Stored data entries:
Start of Block
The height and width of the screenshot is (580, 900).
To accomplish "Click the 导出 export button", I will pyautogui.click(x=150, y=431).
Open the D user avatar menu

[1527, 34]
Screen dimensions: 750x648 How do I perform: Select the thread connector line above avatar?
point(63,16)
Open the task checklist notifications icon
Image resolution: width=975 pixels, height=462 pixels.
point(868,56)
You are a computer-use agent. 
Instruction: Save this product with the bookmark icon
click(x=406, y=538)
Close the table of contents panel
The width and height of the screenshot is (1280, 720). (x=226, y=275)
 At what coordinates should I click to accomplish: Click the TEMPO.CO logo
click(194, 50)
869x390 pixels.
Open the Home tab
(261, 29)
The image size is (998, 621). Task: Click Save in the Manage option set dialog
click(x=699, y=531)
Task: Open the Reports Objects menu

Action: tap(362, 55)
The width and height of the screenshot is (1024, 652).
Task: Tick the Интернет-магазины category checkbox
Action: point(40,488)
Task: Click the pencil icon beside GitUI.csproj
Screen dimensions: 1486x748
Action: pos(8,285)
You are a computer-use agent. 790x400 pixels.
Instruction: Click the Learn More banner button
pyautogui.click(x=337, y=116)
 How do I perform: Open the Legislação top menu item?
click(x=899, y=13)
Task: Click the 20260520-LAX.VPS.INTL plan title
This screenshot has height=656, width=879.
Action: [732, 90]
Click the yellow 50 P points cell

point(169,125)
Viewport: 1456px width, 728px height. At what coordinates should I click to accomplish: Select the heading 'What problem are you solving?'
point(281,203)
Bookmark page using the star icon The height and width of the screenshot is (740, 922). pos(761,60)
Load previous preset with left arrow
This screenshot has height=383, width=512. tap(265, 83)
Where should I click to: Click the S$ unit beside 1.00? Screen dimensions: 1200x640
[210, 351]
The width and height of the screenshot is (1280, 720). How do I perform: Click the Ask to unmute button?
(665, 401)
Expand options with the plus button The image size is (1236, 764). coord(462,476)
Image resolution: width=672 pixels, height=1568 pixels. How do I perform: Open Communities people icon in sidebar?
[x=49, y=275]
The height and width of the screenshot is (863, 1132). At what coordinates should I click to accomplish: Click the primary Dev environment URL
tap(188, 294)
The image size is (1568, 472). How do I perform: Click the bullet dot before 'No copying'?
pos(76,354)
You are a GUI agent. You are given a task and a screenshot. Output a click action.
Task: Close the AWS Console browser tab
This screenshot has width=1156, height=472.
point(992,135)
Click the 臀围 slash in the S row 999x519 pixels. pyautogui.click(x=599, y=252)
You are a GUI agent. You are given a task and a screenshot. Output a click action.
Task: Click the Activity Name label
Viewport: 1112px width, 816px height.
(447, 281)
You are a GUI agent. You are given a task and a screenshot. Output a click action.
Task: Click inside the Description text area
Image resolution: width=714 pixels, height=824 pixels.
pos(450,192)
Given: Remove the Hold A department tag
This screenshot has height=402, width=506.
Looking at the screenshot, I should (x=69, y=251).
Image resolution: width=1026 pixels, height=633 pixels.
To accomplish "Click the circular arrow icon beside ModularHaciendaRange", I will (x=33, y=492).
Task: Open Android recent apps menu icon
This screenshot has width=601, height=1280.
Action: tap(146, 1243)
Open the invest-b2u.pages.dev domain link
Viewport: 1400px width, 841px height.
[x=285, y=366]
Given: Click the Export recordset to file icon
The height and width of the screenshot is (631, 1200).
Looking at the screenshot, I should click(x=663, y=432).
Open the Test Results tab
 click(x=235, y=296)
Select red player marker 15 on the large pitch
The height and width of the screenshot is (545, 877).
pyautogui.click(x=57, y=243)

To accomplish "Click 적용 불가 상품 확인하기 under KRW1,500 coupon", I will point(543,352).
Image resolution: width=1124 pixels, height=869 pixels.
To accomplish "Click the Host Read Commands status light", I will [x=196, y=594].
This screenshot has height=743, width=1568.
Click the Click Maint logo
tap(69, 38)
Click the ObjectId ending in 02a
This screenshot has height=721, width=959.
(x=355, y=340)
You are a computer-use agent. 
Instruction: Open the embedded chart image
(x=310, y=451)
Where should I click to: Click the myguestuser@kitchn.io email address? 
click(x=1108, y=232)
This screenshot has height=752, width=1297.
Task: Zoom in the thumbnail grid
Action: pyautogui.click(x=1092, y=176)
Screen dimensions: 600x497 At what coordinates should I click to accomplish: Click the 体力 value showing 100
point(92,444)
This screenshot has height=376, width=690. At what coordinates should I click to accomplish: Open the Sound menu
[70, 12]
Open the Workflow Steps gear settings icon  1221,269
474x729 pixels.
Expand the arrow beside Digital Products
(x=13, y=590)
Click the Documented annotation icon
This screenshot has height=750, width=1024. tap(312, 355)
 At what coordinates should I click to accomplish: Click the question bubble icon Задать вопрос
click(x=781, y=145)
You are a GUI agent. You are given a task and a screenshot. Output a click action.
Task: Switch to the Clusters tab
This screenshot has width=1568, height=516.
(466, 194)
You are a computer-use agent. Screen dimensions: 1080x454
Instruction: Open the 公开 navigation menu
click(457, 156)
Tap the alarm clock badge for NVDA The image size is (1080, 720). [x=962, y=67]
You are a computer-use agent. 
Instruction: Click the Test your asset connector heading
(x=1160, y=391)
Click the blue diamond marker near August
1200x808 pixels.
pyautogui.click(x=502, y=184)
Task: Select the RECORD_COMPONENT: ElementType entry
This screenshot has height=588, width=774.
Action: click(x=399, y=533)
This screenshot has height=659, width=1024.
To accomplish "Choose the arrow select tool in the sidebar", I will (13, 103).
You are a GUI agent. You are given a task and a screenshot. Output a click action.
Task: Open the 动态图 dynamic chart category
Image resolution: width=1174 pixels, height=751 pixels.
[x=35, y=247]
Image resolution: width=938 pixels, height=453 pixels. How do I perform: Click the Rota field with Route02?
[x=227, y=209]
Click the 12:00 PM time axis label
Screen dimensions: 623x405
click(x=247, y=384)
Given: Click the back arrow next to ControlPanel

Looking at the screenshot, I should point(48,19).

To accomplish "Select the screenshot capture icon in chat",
End of Block
YOUR OBJECTIVE - Return the entries above, every line intact.

REPLY TO THE TASK -
The height and width of the screenshot is (580, 900).
To accomplish "Click the 导出 export button", I will pyautogui.click(x=150, y=431).
Open the D user avatar menu

[1527, 34]
Screen dimensions: 750x648 How do I perform: Select the thread connector line above avatar?
point(63,16)
Open the task checklist notifications icon
Image resolution: width=975 pixels, height=462 pixels.
point(868,56)
You are a computer-use agent. 
Instruction: Save this product with the bookmark icon
click(x=406, y=538)
Close the table of contents panel
The width and height of the screenshot is (1280, 720). (x=226, y=275)
 At what coordinates should I click to accomplish: Click the TEMPO.CO logo
click(194, 50)
869x390 pixels.
Open the Home tab
(261, 29)
The image size is (998, 621). Task: Click Save in the Manage option set dialog
click(x=699, y=531)
Task: Open the Reports Objects menu

Action: tap(362, 55)
The width and height of the screenshot is (1024, 652).
Task: Tick the Интернет-магазины category checkbox
Action: point(40,488)
Task: Click the pencil icon beside GitUI.csproj
Screen dimensions: 1486x748
Action: pos(8,285)
You are a computer-use agent. 790x400 pixels.
Instruction: Click the Learn More banner button
pyautogui.click(x=337, y=116)
 How do I perform: Open the Legislação top menu item?
click(x=899, y=13)
Task: Click the 20260520-LAX.VPS.INTL plan title
This screenshot has height=656, width=879.
Action: [732, 90]
Click the yellow 50 P points cell

point(169,125)
Viewport: 1456px width, 728px height. At what coordinates should I click to accomplish: Select the heading 'What problem are you solving?'
point(281,203)
Bookmark page using the star icon The height and width of the screenshot is (740, 922). pos(761,60)
Load previous preset with left arrow
This screenshot has height=383, width=512. tap(265, 83)
Where should I click to: Click the S$ unit beside 1.00? Screen dimensions: 1200x640
[210, 351]
The width and height of the screenshot is (1280, 720). How do I perform: Click the Ask to unmute button?
(665, 401)
Expand options with the plus button The image size is (1236, 764). coord(462,476)
Image resolution: width=672 pixels, height=1568 pixels. How do I perform: Open Communities people icon in sidebar?
[x=49, y=275]
The height and width of the screenshot is (863, 1132). At what coordinates should I click to accomplish: Click the primary Dev environment URL
tap(188, 294)
The image size is (1568, 472). How do I perform: Click the bullet dot before 'No copying'?
pos(76,354)
You are a GUI agent. You are given a task and a screenshot. Output a click action.
Task: Close the AWS Console browser tab
This screenshot has width=1156, height=472.
point(992,135)
Click the 臀围 slash in the S row 999x519 pixels. pyautogui.click(x=599, y=252)
You are a GUI agent. You are given a task and a screenshot. Output a click action.
Task: Click the Activity Name label
Viewport: 1112px width, 816px height.
(447, 281)
You are a GUI agent. You are given a task and a screenshot. Output a click action.
Task: Click inside the Description text area
Image resolution: width=714 pixels, height=824 pixels.
pos(450,192)
Given: Remove the Hold A department tag
This screenshot has height=402, width=506.
Looking at the screenshot, I should (x=69, y=251).
Image resolution: width=1026 pixels, height=633 pixels.
To accomplish "Click the circular arrow icon beside ModularHaciendaRange", I will (x=33, y=492).
Task: Open Android recent apps menu icon
This screenshot has width=601, height=1280.
Action: tap(146, 1243)
Open the invest-b2u.pages.dev domain link
Viewport: 1400px width, 841px height.
[x=285, y=366]
Given: Click the Export recordset to file icon
The height and width of the screenshot is (631, 1200).
Looking at the screenshot, I should click(x=663, y=432).
Open the Test Results tab
 click(x=235, y=296)
Select red player marker 15 on the large pitch
The height and width of the screenshot is (545, 877).
pyautogui.click(x=57, y=243)

To accomplish "Click 적용 불가 상품 확인하기 under KRW1,500 coupon", I will point(543,352).
Image resolution: width=1124 pixels, height=869 pixels.
To accomplish "Click the Host Read Commands status light", I will [x=196, y=594].
This screenshot has height=743, width=1568.
Click the Click Maint logo
tap(69, 38)
Click the ObjectId ending in 02a
This screenshot has height=721, width=959.
(x=355, y=340)
You are a computer-use agent. 
Instruction: Open the embedded chart image
(x=310, y=451)
Where should I click to: Click the myguestuser@kitchn.io email address? 
click(x=1108, y=232)
This screenshot has height=752, width=1297.
Task: Zoom in the thumbnail grid
Action: pyautogui.click(x=1092, y=176)
Screen dimensions: 600x497 At what coordinates should I click to accomplish: Click the 体力 value showing 100
point(92,444)
This screenshot has height=376, width=690. At what coordinates should I click to accomplish: Open the Sound menu
[70, 12]
Open the Workflow Steps gear settings icon  1221,269
474x729 pixels.
Expand the arrow beside Digital Products
(x=13, y=590)
Click the Documented annotation icon
This screenshot has height=750, width=1024. tap(312, 355)
 At what coordinates should I click to accomplish: Click the question bubble icon Задать вопрос
click(x=781, y=145)
You are a GUI agent. You are given a task and a screenshot. Output a click action.
Task: Switch to the Clusters tab
This screenshot has width=1568, height=516.
(466, 194)
You are a computer-use agent. Screen dimensions: 1080x454
Instruction: Open the 公开 navigation menu
click(457, 156)
Tap the alarm clock badge for NVDA The image size is (1080, 720). [x=962, y=67]
You are a computer-use agent. 
Instruction: Click the Test your asset connector heading
(x=1160, y=391)
Click the blue diamond marker near August
1200x808 pixels.
pyautogui.click(x=502, y=184)
Task: Select the RECORD_COMPONENT: ElementType entry
This screenshot has height=588, width=774.
Action: click(x=399, y=533)
This screenshot has height=659, width=1024.
To accomplish "Choose the arrow select tool in the sidebar", I will (13, 103).
You are a GUI agent. You are given a task and a screenshot. Output a click action.
Task: Open the 动态图 dynamic chart category
Image resolution: width=1174 pixels, height=751 pixels.
[x=35, y=247]
Image resolution: width=938 pixels, height=453 pixels. How do I perform: Click the Rota field with Route02?
[x=227, y=209]
Click the 12:00 PM time axis label
Screen dimensions: 623x405
click(x=247, y=384)
Given: Click the back arrow next to ControlPanel

Looking at the screenshot, I should point(48,19).

To accomplish "Select the screenshot capture icon in chat",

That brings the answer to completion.